• What this task involves
Rewrite every line below, substituting "drop-down" for each occurrence of "dropdown" and leaving everything else unchanged.

═════ Working data ═════

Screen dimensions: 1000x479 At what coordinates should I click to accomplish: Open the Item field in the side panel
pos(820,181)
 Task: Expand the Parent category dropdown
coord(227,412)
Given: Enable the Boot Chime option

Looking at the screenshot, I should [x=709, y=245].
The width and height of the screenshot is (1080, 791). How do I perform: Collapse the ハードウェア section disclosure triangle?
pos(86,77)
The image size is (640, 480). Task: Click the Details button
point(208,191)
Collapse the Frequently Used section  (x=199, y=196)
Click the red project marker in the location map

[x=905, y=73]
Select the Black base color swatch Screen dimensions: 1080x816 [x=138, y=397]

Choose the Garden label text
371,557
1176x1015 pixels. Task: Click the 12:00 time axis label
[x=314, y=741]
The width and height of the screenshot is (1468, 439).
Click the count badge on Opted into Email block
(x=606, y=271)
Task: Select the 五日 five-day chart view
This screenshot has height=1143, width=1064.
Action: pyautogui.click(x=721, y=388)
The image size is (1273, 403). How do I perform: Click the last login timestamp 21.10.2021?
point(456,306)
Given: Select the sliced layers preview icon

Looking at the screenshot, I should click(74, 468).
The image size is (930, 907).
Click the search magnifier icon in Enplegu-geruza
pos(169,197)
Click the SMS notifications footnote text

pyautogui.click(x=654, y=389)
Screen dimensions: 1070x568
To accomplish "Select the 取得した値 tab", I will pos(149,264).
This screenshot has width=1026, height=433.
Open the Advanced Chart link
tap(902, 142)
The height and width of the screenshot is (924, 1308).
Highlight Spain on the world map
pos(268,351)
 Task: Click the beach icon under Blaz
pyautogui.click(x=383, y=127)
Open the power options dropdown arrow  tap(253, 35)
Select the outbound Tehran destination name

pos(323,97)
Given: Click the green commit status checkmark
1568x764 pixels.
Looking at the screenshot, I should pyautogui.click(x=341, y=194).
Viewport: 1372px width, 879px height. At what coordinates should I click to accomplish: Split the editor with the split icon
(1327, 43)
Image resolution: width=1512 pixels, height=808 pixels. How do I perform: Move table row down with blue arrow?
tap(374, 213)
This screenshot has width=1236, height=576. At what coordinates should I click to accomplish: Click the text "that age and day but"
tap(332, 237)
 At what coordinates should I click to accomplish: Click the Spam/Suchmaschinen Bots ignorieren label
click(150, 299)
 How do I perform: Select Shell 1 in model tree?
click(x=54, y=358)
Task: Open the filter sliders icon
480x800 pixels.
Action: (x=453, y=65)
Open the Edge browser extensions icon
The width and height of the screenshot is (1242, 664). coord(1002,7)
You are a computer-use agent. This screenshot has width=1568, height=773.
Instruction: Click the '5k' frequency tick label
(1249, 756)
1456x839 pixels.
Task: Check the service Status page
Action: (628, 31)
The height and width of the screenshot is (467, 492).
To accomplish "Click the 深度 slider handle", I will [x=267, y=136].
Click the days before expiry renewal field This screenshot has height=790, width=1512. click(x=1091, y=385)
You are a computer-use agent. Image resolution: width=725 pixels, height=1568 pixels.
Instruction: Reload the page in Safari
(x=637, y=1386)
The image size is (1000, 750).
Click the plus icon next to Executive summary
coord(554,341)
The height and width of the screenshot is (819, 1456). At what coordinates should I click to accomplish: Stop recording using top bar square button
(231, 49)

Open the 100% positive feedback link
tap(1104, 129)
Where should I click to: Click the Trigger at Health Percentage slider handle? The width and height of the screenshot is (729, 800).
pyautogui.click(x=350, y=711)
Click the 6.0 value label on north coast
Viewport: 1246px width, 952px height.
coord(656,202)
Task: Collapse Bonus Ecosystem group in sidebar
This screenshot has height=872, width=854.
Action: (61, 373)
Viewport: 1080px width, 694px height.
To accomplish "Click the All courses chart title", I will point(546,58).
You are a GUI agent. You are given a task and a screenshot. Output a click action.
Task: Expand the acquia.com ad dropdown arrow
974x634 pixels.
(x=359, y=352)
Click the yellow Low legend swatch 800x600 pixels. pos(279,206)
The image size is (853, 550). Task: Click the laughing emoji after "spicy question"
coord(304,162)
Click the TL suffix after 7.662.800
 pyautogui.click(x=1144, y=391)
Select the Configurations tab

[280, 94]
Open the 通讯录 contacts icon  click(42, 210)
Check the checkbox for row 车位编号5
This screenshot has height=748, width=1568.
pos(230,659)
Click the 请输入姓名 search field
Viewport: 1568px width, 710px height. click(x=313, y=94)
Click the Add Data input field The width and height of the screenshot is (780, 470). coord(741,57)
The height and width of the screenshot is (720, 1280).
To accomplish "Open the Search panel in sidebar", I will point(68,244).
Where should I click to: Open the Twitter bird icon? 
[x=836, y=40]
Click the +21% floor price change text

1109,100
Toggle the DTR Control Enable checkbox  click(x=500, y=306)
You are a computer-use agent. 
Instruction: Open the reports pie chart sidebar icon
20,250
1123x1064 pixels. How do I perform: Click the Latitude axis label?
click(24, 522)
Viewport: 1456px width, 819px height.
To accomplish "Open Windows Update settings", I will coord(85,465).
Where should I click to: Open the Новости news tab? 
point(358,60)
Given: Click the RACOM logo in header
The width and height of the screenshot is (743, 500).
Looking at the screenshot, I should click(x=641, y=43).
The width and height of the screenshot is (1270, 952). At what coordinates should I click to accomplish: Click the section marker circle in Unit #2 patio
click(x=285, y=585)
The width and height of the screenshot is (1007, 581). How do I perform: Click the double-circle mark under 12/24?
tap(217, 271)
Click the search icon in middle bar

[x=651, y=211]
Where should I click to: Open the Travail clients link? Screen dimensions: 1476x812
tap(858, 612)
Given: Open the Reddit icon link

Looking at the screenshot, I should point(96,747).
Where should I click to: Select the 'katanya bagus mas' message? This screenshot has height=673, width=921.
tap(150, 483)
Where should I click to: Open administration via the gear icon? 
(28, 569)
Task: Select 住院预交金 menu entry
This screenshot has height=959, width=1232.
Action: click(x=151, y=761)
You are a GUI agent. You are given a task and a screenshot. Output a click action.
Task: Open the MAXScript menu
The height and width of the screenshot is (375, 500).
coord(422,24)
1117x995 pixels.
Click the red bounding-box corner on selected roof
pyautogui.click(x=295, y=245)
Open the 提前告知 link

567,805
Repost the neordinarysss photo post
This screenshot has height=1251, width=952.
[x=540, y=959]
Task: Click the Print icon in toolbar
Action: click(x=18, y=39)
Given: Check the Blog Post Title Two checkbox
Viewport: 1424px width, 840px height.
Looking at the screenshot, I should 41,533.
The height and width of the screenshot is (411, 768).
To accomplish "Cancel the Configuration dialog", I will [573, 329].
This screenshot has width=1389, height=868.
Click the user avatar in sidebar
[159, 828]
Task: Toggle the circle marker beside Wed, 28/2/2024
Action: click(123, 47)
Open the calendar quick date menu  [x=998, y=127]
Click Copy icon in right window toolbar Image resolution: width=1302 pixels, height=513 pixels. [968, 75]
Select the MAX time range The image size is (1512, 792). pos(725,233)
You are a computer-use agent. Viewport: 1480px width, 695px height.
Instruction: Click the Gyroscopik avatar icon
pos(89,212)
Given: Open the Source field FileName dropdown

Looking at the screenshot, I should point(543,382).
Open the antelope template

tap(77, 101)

═════

• Exercise response
Screen dimensions: 1000x479 At what coordinates should I click to accomplish: Open the Item field in the side panel
pos(820,181)
 Task: Expand the Parent category drop-down
coord(227,412)
Given: Enable the Boot Chime option

Looking at the screenshot, I should [x=709, y=245].
The width and height of the screenshot is (1080, 791). How do I perform: Collapse the ハードウェア section disclosure triangle?
pos(86,77)
The image size is (640, 480). Task: Click the Details button
point(208,191)
Collapse the Frequently Used section  (x=199, y=196)
Click the red project marker in the location map

[x=905, y=73]
Select the Black base color swatch Screen dimensions: 1080x816 [x=138, y=397]

Choose the Garden label text
371,557
1176x1015 pixels. Task: Click the 12:00 time axis label
[x=314, y=741]
The width and height of the screenshot is (1468, 439).
Click the count badge on Opted into Email block
(x=606, y=271)
Task: Select the 五日 five-day chart view
This screenshot has height=1143, width=1064.
Action: pyautogui.click(x=721, y=388)
The image size is (1273, 403). How do I perform: Click the last login timestamp 21.10.2021?
point(456,306)
Given: Select the sliced layers preview icon

Looking at the screenshot, I should click(74, 468).
The image size is (930, 907).
Click the search magnifier icon in Enplegu-geruza
pos(169,197)
Click the SMS notifications footnote text

pyautogui.click(x=654, y=389)
Screen dimensions: 1070x568
To accomplish "Select the 取得した値 tab", I will pos(149,264).
This screenshot has width=1026, height=433.
Open the Advanced Chart link
tap(902, 142)
The height and width of the screenshot is (924, 1308).
Highlight Spain on the world map
pos(268,351)
 Task: Click the beach icon under Blaz
pyautogui.click(x=383, y=127)
Open the power options drop-down arrow  tap(253, 35)
Select the outbound Tehran destination name

pos(323,97)
Given: Click the green commit status checkmark
1568x764 pixels.
Looking at the screenshot, I should pyautogui.click(x=341, y=194).
Viewport: 1372px width, 879px height. At what coordinates should I click to accomplish: Split the editor with the split icon
(1327, 43)
Image resolution: width=1512 pixels, height=808 pixels. How do I perform: Move table row down with blue arrow?
tap(374, 213)
This screenshot has width=1236, height=576. At what coordinates should I click to accomplish: Click the text "that age and day but"
tap(332, 237)
 At what coordinates should I click to accomplish: Click the Spam/Suchmaschinen Bots ignorieren label
click(150, 299)
 How do I perform: Select Shell 1 in model tree?
click(x=54, y=358)
Task: Open the filter sliders icon
480x800 pixels.
Action: (x=453, y=65)
Open the Edge browser extensions icon
The width and height of the screenshot is (1242, 664). coord(1002,7)
You are a computer-use agent. This screenshot has width=1568, height=773.
Instruction: Click the '5k' frequency tick label
(1249, 756)
1456x839 pixels.
Task: Check the service Status page
Action: (628, 31)
The height and width of the screenshot is (467, 492).
To accomplish "Click the 深度 slider handle", I will [x=267, y=136].
Click the days before expiry renewal field This screenshot has height=790, width=1512. click(x=1091, y=385)
You are a computer-use agent. Image resolution: width=725 pixels, height=1568 pixels.
Instruction: Reload the page in Safari
(x=637, y=1386)
The image size is (1000, 750).
Click the plus icon next to Executive summary
coord(554,341)
The height and width of the screenshot is (819, 1456). At what coordinates should I click to accomplish: Stop recording using top bar square button
(231, 49)

Open the 100% positive feedback link
tap(1104, 129)
Where should I click to: Click the Trigger at Health Percentage slider handle? The width and height of the screenshot is (729, 800).
pyautogui.click(x=350, y=711)
Click the 6.0 value label on north coast
Viewport: 1246px width, 952px height.
coord(656,202)
Task: Collapse Bonus Ecosystem group in sidebar
This screenshot has height=872, width=854.
Action: (61, 373)
Viewport: 1080px width, 694px height.
To accomplish "Click the All courses chart title", I will point(546,58).
You are a GUI agent. You are given a task and a screenshot. Output a click action.
Task: Expand the acquia.com ad drop-down arrow
974x634 pixels.
(x=359, y=352)
Click the yellow Low legend swatch 800x600 pixels. pos(279,206)
The image size is (853, 550). Task: Click the laughing emoji after "spicy question"
coord(304,162)
Click the TL suffix after 7.662.800
 pyautogui.click(x=1144, y=391)
Select the Configurations tab

[280, 94]
Open the 通讯录 contacts icon  click(42, 210)
Check the checkbox for row 车位编号5
This screenshot has height=748, width=1568.
pos(230,659)
Click the 请输入姓名 search field
Viewport: 1568px width, 710px height. click(x=313, y=94)
Click the Add Data input field The width and height of the screenshot is (780, 470). coord(741,57)
The height and width of the screenshot is (720, 1280).
To accomplish "Open the Search panel in sidebar", I will point(68,244).
Where should I click to: Open the Twitter bird icon? 
[x=836, y=40]
Click the +21% floor price change text

1109,100
Toggle the DTR Control Enable checkbox  click(x=500, y=306)
You are a computer-use agent. 
Instruction: Open the reports pie chart sidebar icon
20,250
1123x1064 pixels. How do I perform: Click the Latitude axis label?
click(24, 522)
Viewport: 1456px width, 819px height.
To accomplish "Open Windows Update settings", I will coord(85,465).
Where should I click to: Open the Новости news tab? 
point(358,60)
Given: Click the RACOM logo in header
The width and height of the screenshot is (743, 500).
Looking at the screenshot, I should click(x=641, y=43).
The width and height of the screenshot is (1270, 952). At what coordinates should I click to accomplish: Click the section marker circle in Unit #2 patio
click(x=285, y=585)
The width and height of the screenshot is (1007, 581). How do I perform: Click the double-circle mark under 12/24?
tap(217, 271)
Click the search icon in middle bar

[x=651, y=211]
Where should I click to: Open the Travail clients link? Screen dimensions: 1476x812
tap(858, 612)
Given: Open the Reddit icon link

Looking at the screenshot, I should point(96,747).
Where should I click to: Select the 'katanya bagus mas' message? This screenshot has height=673, width=921.
tap(150, 483)
Where should I click to: Open administration via the gear icon? 
(28, 569)
Task: Select 住院预交金 menu entry
This screenshot has height=959, width=1232.
Action: click(x=151, y=761)
You are a GUI agent. You are given a task and a screenshot. Output a click action.
Task: Open the MAXScript menu
The height and width of the screenshot is (375, 500).
coord(422,24)
1117x995 pixels.
Click the red bounding-box corner on selected roof
pyautogui.click(x=295, y=245)
Open the 提前告知 link

567,805
Repost the neordinarysss photo post
This screenshot has height=1251, width=952.
[x=540, y=959]
Task: Click the Print icon in toolbar
Action: click(x=18, y=39)
Given: Check the Blog Post Title Two checkbox
Viewport: 1424px width, 840px height.
Looking at the screenshot, I should 41,533.
The height and width of the screenshot is (411, 768).
To accomplish "Cancel the Configuration dialog", I will [573, 329].
This screenshot has width=1389, height=868.
Click the user avatar in sidebar
[159, 828]
Task: Toggle the circle marker beside Wed, 28/2/2024
Action: click(123, 47)
Open the calendar quick date menu  [x=998, y=127]
Click Copy icon in right window toolbar Image resolution: width=1302 pixels, height=513 pixels. [968, 75]
Select the MAX time range The image size is (1512, 792). pos(725,233)
You are a computer-use agent. Viewport: 1480px width, 695px height.
Instruction: Click the Gyroscopik avatar icon
pos(89,212)
Given: Open the Source field FileName drop-down

Looking at the screenshot, I should point(543,382).
Open the antelope template

tap(77, 101)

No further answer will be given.